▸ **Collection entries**

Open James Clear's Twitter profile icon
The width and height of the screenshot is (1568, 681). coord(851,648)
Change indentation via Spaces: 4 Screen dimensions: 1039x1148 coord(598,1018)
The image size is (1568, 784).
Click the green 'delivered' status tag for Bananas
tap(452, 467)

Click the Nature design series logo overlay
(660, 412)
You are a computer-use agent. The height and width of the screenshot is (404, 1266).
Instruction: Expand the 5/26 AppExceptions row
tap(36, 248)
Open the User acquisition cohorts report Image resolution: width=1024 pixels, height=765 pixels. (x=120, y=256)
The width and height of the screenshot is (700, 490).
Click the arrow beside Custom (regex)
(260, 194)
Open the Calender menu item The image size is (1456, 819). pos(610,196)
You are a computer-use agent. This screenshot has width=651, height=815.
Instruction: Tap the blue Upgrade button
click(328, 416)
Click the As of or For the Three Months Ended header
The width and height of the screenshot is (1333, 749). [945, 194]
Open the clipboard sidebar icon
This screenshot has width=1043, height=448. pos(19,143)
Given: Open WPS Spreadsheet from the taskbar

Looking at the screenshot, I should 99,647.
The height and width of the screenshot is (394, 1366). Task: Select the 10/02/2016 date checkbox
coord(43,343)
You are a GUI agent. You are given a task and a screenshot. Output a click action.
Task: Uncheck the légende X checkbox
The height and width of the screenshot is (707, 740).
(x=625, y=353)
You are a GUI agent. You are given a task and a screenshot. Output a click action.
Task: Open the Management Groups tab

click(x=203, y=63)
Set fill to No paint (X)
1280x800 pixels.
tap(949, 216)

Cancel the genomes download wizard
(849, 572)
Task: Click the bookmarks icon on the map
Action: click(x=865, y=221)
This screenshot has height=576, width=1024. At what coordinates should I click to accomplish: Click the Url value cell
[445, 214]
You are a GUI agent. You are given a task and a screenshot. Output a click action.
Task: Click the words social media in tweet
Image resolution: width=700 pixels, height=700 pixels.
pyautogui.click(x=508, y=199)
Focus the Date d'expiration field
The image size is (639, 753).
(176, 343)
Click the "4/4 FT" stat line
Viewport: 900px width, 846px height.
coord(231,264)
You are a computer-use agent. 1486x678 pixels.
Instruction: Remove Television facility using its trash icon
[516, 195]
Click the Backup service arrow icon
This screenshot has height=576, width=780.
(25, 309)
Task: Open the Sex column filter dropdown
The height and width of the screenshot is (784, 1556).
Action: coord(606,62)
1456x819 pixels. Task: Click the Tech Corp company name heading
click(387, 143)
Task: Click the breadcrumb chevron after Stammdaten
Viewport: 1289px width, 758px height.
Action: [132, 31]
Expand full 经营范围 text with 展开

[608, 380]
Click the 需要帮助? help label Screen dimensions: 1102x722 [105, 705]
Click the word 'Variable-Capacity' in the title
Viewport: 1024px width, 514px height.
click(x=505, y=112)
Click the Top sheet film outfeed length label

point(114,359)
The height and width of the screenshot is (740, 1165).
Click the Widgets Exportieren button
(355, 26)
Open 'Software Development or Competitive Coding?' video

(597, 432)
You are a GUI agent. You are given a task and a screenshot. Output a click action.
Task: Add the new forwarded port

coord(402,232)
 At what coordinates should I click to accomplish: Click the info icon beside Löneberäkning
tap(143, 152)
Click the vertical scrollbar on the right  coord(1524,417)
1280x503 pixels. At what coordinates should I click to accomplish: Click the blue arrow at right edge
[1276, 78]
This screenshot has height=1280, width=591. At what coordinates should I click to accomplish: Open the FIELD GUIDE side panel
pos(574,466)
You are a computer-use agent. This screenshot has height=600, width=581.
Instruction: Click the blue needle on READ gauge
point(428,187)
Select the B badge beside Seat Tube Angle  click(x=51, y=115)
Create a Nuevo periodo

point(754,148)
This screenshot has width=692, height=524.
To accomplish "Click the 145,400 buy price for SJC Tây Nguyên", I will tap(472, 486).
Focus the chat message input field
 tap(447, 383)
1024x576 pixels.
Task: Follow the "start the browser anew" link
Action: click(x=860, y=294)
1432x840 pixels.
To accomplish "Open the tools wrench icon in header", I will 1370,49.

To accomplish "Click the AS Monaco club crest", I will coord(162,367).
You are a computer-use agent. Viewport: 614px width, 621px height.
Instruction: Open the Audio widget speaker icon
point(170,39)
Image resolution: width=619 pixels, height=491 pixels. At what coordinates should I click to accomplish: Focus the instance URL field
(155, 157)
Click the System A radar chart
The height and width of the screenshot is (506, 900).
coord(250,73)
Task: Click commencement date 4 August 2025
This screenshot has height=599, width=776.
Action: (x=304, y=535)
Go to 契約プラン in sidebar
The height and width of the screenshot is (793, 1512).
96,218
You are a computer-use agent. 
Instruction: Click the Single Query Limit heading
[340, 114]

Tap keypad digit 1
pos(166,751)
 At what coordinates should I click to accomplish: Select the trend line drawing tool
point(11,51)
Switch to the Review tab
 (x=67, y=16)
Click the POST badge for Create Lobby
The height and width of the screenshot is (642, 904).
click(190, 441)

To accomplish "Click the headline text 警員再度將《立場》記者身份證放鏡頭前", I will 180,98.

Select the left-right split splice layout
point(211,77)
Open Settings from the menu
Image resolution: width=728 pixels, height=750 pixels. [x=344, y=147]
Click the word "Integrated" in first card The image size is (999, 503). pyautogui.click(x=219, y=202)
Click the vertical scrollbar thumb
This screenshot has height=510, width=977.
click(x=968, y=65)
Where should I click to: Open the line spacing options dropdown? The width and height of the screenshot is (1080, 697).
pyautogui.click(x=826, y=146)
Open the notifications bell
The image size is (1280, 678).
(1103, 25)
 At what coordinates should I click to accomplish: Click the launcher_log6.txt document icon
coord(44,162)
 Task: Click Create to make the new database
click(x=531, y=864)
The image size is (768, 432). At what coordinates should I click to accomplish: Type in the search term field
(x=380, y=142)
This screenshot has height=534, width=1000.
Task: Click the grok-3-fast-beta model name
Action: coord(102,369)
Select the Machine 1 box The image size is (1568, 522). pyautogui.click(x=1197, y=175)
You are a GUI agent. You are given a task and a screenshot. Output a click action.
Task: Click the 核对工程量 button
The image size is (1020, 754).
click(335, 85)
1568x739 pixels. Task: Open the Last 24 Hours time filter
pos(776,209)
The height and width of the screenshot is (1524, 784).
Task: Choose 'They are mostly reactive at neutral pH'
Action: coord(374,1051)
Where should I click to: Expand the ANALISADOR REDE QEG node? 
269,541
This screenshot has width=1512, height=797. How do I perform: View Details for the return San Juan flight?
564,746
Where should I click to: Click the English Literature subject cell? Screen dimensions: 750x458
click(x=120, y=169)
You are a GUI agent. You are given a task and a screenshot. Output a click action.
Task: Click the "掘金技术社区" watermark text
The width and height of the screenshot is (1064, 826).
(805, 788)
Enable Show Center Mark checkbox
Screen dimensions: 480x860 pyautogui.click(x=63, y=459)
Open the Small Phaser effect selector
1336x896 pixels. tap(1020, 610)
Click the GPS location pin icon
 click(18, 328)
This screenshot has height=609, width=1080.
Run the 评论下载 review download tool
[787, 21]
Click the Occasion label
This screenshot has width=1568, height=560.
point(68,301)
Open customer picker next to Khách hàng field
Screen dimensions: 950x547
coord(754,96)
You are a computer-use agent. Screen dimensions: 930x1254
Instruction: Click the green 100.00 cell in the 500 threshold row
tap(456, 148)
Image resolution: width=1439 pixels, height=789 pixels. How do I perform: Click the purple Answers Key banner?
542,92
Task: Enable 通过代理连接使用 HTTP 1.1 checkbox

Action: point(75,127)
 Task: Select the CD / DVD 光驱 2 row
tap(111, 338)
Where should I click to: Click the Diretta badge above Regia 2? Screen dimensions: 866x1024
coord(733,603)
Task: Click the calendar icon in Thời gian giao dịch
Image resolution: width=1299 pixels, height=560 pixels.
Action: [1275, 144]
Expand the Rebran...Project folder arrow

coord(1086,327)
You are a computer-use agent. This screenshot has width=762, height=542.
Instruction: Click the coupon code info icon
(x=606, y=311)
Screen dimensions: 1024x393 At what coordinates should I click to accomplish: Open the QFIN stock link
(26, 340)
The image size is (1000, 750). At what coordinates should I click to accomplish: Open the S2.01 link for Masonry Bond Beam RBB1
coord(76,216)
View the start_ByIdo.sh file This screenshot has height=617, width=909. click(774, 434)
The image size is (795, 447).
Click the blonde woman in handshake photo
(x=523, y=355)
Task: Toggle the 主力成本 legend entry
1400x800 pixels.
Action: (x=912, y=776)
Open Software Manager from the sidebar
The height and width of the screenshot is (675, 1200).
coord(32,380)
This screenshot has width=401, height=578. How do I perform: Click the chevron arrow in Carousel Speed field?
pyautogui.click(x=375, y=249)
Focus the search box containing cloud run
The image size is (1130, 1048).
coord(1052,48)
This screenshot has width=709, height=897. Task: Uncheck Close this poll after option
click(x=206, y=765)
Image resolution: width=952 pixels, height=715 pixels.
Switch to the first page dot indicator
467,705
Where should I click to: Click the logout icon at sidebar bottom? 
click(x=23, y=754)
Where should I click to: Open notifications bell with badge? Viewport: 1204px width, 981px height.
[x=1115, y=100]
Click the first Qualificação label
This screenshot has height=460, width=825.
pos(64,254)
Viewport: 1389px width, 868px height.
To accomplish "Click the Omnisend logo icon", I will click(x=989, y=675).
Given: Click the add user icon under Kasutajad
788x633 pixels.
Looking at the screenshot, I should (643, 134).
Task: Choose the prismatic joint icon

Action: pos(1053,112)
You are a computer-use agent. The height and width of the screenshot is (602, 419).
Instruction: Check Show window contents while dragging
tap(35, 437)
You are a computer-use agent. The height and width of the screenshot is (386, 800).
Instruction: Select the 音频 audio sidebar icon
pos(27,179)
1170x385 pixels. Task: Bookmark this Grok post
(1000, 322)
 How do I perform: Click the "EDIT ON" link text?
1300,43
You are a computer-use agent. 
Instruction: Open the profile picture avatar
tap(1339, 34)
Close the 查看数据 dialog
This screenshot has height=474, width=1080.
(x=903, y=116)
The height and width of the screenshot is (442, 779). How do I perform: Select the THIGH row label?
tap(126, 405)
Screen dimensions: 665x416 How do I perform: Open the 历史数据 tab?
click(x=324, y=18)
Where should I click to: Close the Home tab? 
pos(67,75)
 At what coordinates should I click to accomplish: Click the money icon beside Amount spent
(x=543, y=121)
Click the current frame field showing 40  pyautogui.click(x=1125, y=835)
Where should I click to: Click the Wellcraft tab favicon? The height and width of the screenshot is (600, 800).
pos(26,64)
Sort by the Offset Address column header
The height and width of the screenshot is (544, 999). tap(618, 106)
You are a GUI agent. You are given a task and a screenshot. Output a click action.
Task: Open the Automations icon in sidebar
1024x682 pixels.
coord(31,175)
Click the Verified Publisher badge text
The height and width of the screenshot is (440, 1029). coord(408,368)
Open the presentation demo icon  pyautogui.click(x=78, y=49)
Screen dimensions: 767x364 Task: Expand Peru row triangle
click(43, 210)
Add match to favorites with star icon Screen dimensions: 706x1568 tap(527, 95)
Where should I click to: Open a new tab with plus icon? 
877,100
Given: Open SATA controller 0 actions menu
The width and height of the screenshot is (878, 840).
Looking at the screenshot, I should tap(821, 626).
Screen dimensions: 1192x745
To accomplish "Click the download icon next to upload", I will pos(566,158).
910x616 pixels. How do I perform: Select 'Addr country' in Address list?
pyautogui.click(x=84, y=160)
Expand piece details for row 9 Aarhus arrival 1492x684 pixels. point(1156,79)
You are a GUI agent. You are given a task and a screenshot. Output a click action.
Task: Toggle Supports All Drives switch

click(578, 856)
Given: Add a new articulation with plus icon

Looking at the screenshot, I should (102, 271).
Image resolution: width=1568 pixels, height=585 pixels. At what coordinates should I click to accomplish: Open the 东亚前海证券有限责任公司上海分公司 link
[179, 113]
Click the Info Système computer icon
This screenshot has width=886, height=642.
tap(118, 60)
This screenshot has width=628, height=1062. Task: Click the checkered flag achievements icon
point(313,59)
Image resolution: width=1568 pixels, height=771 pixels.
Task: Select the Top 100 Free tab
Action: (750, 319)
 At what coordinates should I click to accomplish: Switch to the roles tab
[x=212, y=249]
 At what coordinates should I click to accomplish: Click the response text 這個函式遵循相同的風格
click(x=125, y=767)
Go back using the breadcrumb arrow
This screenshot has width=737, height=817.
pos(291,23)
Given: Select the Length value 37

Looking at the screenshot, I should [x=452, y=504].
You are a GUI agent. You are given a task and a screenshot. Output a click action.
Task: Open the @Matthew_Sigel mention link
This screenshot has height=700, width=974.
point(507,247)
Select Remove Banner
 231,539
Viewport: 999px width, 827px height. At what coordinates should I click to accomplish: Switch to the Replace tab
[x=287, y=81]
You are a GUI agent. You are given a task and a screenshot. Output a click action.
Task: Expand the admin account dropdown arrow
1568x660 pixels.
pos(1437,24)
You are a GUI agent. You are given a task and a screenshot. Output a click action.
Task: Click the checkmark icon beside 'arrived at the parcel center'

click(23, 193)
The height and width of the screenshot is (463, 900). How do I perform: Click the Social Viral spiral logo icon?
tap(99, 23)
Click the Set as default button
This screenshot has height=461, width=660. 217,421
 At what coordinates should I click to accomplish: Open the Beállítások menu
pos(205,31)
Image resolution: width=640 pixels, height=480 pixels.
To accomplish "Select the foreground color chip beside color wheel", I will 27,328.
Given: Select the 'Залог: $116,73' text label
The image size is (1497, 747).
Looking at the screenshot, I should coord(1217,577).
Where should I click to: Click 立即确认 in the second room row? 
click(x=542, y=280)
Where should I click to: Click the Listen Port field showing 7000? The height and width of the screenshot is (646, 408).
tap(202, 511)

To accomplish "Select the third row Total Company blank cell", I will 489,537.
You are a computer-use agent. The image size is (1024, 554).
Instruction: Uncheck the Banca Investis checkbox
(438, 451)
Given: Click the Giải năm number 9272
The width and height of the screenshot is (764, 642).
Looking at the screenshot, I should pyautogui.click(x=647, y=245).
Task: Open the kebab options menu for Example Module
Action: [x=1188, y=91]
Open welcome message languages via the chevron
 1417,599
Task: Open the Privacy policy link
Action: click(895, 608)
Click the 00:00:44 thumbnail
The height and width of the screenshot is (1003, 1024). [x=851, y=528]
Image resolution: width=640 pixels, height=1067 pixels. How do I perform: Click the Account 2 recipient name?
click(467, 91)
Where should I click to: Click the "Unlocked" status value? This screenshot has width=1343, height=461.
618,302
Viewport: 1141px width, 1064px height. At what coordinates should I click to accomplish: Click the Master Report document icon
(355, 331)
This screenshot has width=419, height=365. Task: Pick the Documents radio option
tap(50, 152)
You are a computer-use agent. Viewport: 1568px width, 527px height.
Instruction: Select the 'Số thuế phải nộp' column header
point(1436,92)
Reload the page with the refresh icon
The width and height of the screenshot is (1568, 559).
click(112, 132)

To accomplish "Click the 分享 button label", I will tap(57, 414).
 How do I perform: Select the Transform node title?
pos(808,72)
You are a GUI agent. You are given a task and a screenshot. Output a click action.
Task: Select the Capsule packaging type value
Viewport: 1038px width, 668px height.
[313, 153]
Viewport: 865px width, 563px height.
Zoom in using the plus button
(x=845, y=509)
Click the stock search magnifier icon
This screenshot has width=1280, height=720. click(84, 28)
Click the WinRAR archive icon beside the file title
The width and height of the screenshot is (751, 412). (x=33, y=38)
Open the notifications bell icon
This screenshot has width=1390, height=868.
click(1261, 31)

▸ **WHAT NEEDS TO BE DONE**
Write out every line in the data that holds the string "next".

▸ **EXERCISE RESPONSE**
Open customer picker next to Khách hàng field
To accomplish "Click the download icon next to upload", I will pos(566,158).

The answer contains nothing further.